Et donc, oui, les titres qui s’enchaînent donnent de plus en plus l’envie d’aller plus loin ; les changements ultra riches des guitares sur « Shepard » sont surprenants de fraîcheur dans leur violence pour un titre qui se voudrait long avec plus de cinq minutes, mais ANAXAGOR fait preuve d’ingéniosité dans sa composition pour ne pas écrire quelque chose de... chiant. On passe de transitions en transitions avec des atmosphères qui font passer l’hypnose pour une émission de Michel Druker. ANAXAGOR maîtrise les changements et sait être aussi glauque que pertinent.

La boîte est ainsi ouverte, et l’oreille se demande alors si le reste de l’album tiendra ses promesses ou pas.

Et il les tient, comme celles que peuvent tenir les premiers albums car l’âme de ses musiciens est totalement à l’intérieur, encore plus fort que l’amour d’une mère pour son premier enfant. Ainsi, la voix devient plus grave en fait, quand le besoin se fait sentir ; les guitares se complexifient par endroits avec « Stomping on a face », un peu comme si Slave One faisait du thrash. Et l’on découvre au bout d’un troisième titre une nouvelle facette d’ANAXAGOR qui ravit l’auditeur de toutes les manières.
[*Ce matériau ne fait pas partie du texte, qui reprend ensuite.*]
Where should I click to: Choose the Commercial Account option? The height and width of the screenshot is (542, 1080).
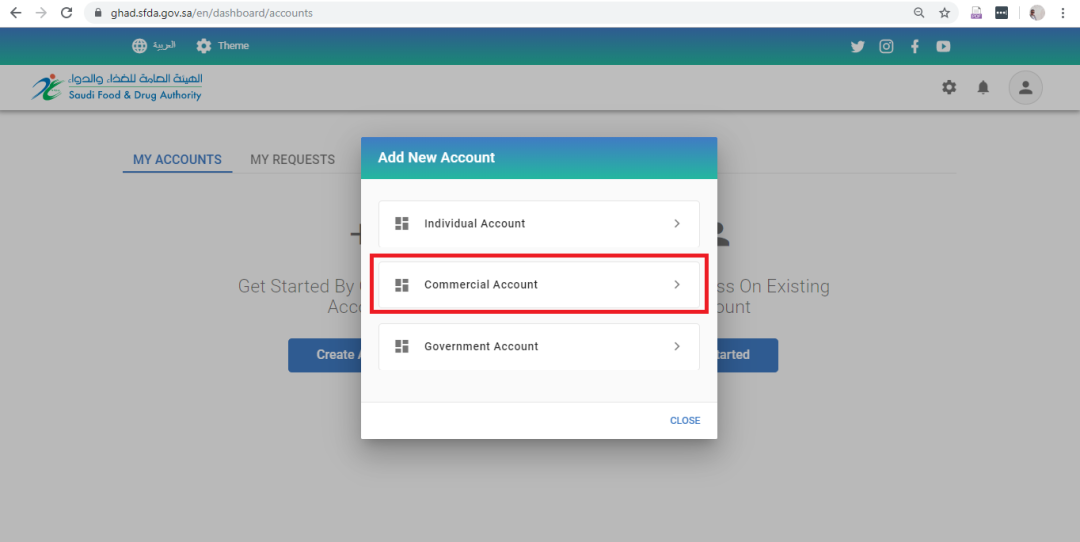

Ambiances primaires, faites pour le live ; c’est à partir de là que le côté old school pointe le bout de son nez, avec « Rise from your grave » qui vient remonter un peu le passé dans sa manière d’écrire pour donner un thrash qui conserve son regard vers l’avant, mais qui se simplifie pour mieux rentrer dedans, comme certains vieux groupes de thrash très underground plutôt européens savaient le faire dans les 80’s, lorsque ça fourmillait de partout.

Mais comme il était souligné dès le départ, ce premier album possède mille trésors à chercher avec la discrète et ensorceleuse « Fame of thrash » qui vous fait entrer dans les catacombes grâce à, encore une fois, un riff old school relativement basique, mais qui prend du relief grâce à l’atmosphère qu’arrive à lui donner ANAXAGOR, et dont le solo en devient enivrant tellement il ne veut pas s’arrêter, véritable hommage au thrash, le groupe nous fait visiter son Panthéon.

Il faut raison garder cependant. Si ce premier album n’est pas le joyau unique, ni un œuf de Fabergé, on se rend compte que si, au départ, on pouvait se dire « Encore un groupe de plus avec un album de plus ! », ce n’est pas du tout ça. Cet album a du coffre, et même si parfois, peut-être, certains pourront y ressentir quelques longueurs, (sans doute pas les guitaristes, mais plus les néophytes), il reste une œuvre originale dont le contenu peut largement vous surprendre comme la mélodie qui vous laisse interdit sur « Panopticon » prenant des airs presque cinématographiques, avec un solo bien mélodique et envoûtant au possible.

Et c’est en cela que ANAXAGOR réserve bien de surprises car ce titre possède des passages thrash/death qui laissent des marques.

C’est assez intriguant car ANAXAGOR possède sa part de mystère dans sa manière d’écrire : son thrash est vraiment complexe à écouter, comme peut l’être parfois celui de groupes comme Coroner (pour le côté quelque peu bizarre) ou encore de groupes tels que Void Kampf (et il faut insister non pas sur la technique mais sur l’approche presque glauque et étrange de certains morceaux).

Alors, on traverse tout le reste de l’album de « Blood Lord » jusqu’à « Toxic troll » en se disant qu’ANAXAGOR signe ici un premier album absolument pas insipide, qui a de quoi raconter la messe à certains sans pour autant se prendre pour Sa Sainteté le Pape, et en trois quarts d’heure avec dix titres, on peut tout de même dire que les girondins peuvent être fiers de ce premier album qui a pas mal de choses à dire.